Gumilyov entered the fourth grade of the Second Tiflis Gymnasium, studied for six months, and on January 5, 1901. his parents transferred him to the First Tiflis Men's Gymnasium, located on Golovinsky Prospekt (now Rustaveli Avenue). This gymnasium was considered the best gymnasium cities.
During the winter, Stepan Yakovlevich managed to acquire a small, 60 acres, Berezka estate in the Ryazan province. Like every person in his declining years, he was probably drawn to his native places. But still, rather, the climate and life-giving nature determined this choice. In addition, northern children needed healthy rest with cool summers.

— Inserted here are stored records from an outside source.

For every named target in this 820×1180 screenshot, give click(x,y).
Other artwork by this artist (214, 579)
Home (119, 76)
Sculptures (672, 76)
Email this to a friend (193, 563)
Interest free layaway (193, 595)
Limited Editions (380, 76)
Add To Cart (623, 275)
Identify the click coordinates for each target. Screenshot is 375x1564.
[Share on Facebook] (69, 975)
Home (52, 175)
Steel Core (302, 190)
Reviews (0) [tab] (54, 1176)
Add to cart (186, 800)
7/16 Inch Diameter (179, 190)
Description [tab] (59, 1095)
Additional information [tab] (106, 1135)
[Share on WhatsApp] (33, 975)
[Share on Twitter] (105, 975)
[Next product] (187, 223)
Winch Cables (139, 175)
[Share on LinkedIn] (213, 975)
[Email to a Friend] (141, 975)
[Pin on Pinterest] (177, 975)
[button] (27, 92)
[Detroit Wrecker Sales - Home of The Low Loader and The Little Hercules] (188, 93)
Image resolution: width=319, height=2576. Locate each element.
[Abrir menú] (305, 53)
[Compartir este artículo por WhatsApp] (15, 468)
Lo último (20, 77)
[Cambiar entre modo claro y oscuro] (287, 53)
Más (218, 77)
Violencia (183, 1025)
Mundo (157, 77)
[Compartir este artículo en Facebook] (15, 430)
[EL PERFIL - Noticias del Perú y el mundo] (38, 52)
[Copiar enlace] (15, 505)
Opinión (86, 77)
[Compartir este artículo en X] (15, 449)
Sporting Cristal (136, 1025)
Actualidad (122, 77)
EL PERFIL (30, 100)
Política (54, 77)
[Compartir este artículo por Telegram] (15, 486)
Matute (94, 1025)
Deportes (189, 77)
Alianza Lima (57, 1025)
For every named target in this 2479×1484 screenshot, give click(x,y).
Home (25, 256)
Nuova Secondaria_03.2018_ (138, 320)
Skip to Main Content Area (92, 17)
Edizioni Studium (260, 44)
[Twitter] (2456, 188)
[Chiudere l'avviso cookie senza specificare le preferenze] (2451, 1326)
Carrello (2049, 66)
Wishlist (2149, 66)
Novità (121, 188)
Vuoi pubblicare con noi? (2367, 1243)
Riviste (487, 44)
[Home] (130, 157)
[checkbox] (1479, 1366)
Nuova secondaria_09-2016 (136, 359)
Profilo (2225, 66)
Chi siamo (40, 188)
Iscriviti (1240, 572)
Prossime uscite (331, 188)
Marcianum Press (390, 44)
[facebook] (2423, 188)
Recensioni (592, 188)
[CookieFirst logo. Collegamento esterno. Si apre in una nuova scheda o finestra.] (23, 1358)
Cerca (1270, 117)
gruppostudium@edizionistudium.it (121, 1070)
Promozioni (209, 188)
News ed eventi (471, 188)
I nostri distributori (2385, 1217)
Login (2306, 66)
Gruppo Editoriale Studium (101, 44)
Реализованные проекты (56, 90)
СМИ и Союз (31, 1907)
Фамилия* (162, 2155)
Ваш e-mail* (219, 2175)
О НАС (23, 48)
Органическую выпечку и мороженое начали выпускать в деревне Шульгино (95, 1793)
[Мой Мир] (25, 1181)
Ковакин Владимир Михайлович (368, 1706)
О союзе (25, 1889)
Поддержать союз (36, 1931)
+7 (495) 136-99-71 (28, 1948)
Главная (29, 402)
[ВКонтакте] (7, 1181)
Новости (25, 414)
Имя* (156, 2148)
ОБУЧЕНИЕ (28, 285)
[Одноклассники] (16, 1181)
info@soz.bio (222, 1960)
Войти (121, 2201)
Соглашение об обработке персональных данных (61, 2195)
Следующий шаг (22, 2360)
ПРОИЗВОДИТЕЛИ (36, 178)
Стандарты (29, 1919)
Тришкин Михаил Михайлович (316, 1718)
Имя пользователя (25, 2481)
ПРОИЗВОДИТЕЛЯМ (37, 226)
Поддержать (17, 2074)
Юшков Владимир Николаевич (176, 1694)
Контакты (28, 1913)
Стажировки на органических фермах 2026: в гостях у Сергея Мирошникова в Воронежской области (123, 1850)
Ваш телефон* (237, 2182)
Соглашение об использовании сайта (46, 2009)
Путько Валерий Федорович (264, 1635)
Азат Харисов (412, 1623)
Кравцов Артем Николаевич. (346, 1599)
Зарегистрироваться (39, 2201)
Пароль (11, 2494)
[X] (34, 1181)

May 25, 1901 The Gumilyovs went to the estate, had a wonderful summer, and by September 1 returned to Tiflis.
Fifth grade high school. Successes, as always, are average, and in Greek - none at all. A re-examination has been scheduled for the fall. With this, Gumilyov left, not in the least, though not upset, to Berezki. There, as always, he read, rode horses, composed poems about Georgia and about love.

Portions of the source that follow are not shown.